[Saved data entries]
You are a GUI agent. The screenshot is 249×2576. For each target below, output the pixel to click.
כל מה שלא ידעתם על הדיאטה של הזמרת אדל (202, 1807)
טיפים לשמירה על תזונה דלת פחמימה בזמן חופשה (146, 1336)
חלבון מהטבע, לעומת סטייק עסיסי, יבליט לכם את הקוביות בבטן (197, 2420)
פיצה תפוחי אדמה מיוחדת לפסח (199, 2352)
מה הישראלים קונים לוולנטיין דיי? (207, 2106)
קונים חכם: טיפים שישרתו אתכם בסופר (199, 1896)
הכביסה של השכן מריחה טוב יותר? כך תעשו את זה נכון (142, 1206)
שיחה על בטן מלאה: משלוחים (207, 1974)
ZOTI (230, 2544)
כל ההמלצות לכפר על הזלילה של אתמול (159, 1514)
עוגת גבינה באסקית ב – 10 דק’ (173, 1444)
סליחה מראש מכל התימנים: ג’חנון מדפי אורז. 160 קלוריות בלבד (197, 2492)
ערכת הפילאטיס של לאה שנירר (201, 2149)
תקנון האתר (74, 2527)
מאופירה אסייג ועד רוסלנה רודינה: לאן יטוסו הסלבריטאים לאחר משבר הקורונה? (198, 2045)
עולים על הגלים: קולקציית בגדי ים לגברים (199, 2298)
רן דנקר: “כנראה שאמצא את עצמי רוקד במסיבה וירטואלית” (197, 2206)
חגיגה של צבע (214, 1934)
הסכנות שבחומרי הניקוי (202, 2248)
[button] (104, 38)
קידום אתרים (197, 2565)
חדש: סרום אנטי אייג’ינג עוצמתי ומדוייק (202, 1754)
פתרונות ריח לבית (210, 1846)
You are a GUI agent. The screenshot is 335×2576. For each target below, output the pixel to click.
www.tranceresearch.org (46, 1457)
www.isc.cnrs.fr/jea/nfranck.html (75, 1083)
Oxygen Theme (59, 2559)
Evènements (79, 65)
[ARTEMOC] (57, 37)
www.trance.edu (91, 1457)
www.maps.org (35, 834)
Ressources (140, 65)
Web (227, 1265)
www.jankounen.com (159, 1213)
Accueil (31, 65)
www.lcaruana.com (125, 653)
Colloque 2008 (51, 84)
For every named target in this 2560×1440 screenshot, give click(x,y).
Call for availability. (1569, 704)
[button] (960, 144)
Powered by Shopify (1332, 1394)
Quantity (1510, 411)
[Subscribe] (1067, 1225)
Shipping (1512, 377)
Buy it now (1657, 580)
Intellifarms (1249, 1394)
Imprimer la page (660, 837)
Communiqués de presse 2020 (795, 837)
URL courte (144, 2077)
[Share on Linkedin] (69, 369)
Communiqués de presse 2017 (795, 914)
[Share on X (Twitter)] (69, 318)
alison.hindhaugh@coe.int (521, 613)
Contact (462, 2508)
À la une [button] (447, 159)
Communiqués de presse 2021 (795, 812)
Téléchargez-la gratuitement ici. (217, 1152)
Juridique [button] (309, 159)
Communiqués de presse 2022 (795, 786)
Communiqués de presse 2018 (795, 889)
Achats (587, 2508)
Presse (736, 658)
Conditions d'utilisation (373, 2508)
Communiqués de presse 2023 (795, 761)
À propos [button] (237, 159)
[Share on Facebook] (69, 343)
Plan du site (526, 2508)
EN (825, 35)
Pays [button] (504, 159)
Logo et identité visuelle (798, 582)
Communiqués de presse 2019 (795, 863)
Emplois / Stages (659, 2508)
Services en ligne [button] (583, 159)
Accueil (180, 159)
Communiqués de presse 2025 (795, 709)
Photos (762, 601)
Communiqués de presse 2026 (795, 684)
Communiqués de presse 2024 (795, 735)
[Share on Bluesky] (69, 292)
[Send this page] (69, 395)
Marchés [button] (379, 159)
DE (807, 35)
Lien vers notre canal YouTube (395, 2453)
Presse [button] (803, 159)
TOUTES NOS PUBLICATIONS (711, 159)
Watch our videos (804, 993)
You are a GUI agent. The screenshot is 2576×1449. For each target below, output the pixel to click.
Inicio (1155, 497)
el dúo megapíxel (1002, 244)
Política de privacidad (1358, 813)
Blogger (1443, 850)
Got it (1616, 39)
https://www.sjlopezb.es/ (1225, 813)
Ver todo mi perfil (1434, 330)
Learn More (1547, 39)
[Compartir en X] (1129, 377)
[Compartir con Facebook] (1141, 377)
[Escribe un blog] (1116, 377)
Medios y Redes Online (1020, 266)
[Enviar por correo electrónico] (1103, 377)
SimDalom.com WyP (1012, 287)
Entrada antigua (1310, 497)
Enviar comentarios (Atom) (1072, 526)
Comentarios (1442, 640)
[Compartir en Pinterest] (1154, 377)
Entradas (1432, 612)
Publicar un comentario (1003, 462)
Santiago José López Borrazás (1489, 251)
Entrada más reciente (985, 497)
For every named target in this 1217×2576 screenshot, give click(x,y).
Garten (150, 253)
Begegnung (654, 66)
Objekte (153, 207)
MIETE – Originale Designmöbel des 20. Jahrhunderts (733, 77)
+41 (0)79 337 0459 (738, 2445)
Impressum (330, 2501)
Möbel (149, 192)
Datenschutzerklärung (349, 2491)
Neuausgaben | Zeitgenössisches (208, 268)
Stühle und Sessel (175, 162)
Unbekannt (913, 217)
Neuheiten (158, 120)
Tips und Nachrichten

> _WHAT IS REQUIRED_:
Could you print all of the data above once more, unaltered?

> _COMPLETED EXERCISE_:
You are a GUI agent. The screenshot is 249×2576. For each target below, output the pixel to click.
כל מה שלא ידעתם על הדיאטה של הזמרת אדל (202, 1807)
טיפים לשמירה על תזונה דלת פחמימה בזמן חופשה (146, 1336)
חלבון מהטבע, לעומת סטייק עסיסי, יבליט לכם את הקוביות בבטן (197, 2420)
פיצה תפוחי אדמה מיוחדת לפסח (199, 2352)
מה הישראלים קונים לוולנטיין דיי? (207, 2106)
קונים חכם: טיפים שישרתו אתכם בסופר (199, 1896)
הכביסה של השכן מריחה טוב יותר? כך תעשו את זה נכון (142, 1206)
שיחה על בטן מלאה: משלוחים (207, 1974)
ZOTI (230, 2544)
כל ההמלצות לכפר על הזלילה של אתמול (159, 1514)
עוגת גבינה באסקית ב – 10 דק’ (173, 1444)
סליחה מראש מכל התימנים: ג’חנון מדפי אורז. 160 קלוריות בלבד (197, 2492)
ערכת הפילאטיס של לאה שנירר (201, 2149)
תקנון האתר (74, 2527)
מאופירה אסייג ועד רוסלנה רודינה: לאן יטוסו הסלבריטאים לאחר משבר הקורונה? (198, 2045)
עולים על הגלים: קולקציית בגדי ים לגברים (199, 2298)
רן דנקר: “כנראה שאמצא את עצמי רוקד במסיבה וירטואלית” (197, 2206)
חגיגה של צבע (214, 1934)
הסכנות שבחומרי הניקוי (202, 2248)
[button] (104, 38)
קידום אתרים (197, 2565)
חדש: סרום אנטי אייג’ינג עוצמתי ומדוייק (202, 1754)
פתרונות ריח לבית (210, 1846)
You are a GUI agent. The screenshot is 335×2576. For each target below, output the pixel to click.
www.tranceresearch.org (46, 1457)
www.isc.cnrs.fr/jea/nfranck.html (75, 1083)
Oxygen Theme (59, 2559)
Evènements (79, 65)
[ARTEMOC] (57, 37)
www.trance.edu (91, 1457)
www.maps.org (35, 834)
Ressources (140, 65)
Web (227, 1265)
www.jankounen.com (159, 1213)
Accueil (31, 65)
www.lcaruana.com (125, 653)
Colloque 2008 (51, 84)
For every named target in this 2560×1440 screenshot, give click(x,y).
Call for availability. (1569, 704)
[button] (960, 144)
Powered by Shopify (1332, 1394)
Quantity (1510, 411)
[Subscribe] (1067, 1225)
Shipping (1512, 377)
Buy it now (1657, 580)
Intellifarms (1249, 1394)
Imprimer la page (660, 837)
Communiqués de presse 2020 (795, 837)
URL courte (144, 2077)
[Share on Linkedin] (69, 369)
Communiqués de presse 2017 (795, 914)
[Share on X (Twitter)] (69, 318)
alison.hindhaugh@coe.int (521, 613)
Contact (462, 2508)
À la une [button] (447, 159)
Communiqués de presse 2021 (795, 812)
Téléchargez-la gratuitement ici. (217, 1152)
Juridique [button] (309, 159)
Communiqués de presse 2022 (795, 786)
Communiqués de presse 2018 (795, 889)
Achats (587, 2508)
Presse (736, 658)
Conditions d'utilisation (373, 2508)
Communiqués de presse 2023 (795, 761)
À propos [button] (237, 159)
[Share on Facebook] (69, 343)
Plan du site (526, 2508)
EN (825, 35)
Pays [button] (504, 159)
Logo et identité visuelle (798, 582)
Communiqués de presse 2019 (795, 863)
Emplois / Stages (659, 2508)
Services en ligne [button] (583, 159)
Accueil (180, 159)
Communiqués de presse 2025 (795, 709)
Photos (762, 601)
Communiqués de presse 2026 (795, 684)
Communiqués de presse 2024 (795, 735)
[Share on Bluesky] (69, 292)
[Send this page] (69, 395)
Marchés [button] (379, 159)
DE (807, 35)
Lien vers notre canal YouTube (395, 2453)
Presse [button] (803, 159)
TOUTES NOS PUBLICATIONS (711, 159)
Watch our videos (804, 993)
You are a GUI agent. The screenshot is 2576×1449. For each target below, output the pixel to click.
Inicio (1155, 497)
el dúo megapíxel (1002, 244)
Política de privacidad (1358, 813)
Blogger (1443, 850)
Got it (1616, 39)
https://www.sjlopezb.es/ (1225, 813)
Ver todo mi perfil (1434, 330)
Learn More (1547, 39)
[Compartir en X] (1129, 377)
[Compartir con Facebook] (1141, 377)
[Escribe un blog] (1116, 377)
Medios y Redes Online (1020, 266)
[Enviar por correo electrónico] (1103, 377)
SimDalom.com WyP (1012, 287)
Entrada antigua (1310, 497)
Enviar comentarios (Atom) (1072, 526)
Comentarios (1442, 640)
[Compartir en Pinterest] (1154, 377)
Entradas (1432, 612)
Publicar un comentario (1003, 462)
Santiago José López Borrazás (1489, 251)
Entrada más reciente (985, 497)
For every named target in this 1217×2576 screenshot, give click(x,y).
Garten (150, 253)
Begegnung (654, 66)
Objekte (153, 207)
MIETE – Originale Designmöbel des 20. Jahrhunderts (733, 77)
+41 (0)79 337 0459 (738, 2445)
Impressum (330, 2501)
Möbel (149, 192)
Datenschutzerklärung (349, 2491)
Neuausgaben | Zeitgenössisches (208, 268)
Stühle und Sessel (175, 162)
Unbekannt (913, 217)
Neuheiten (158, 120)
Tips und Nachrichten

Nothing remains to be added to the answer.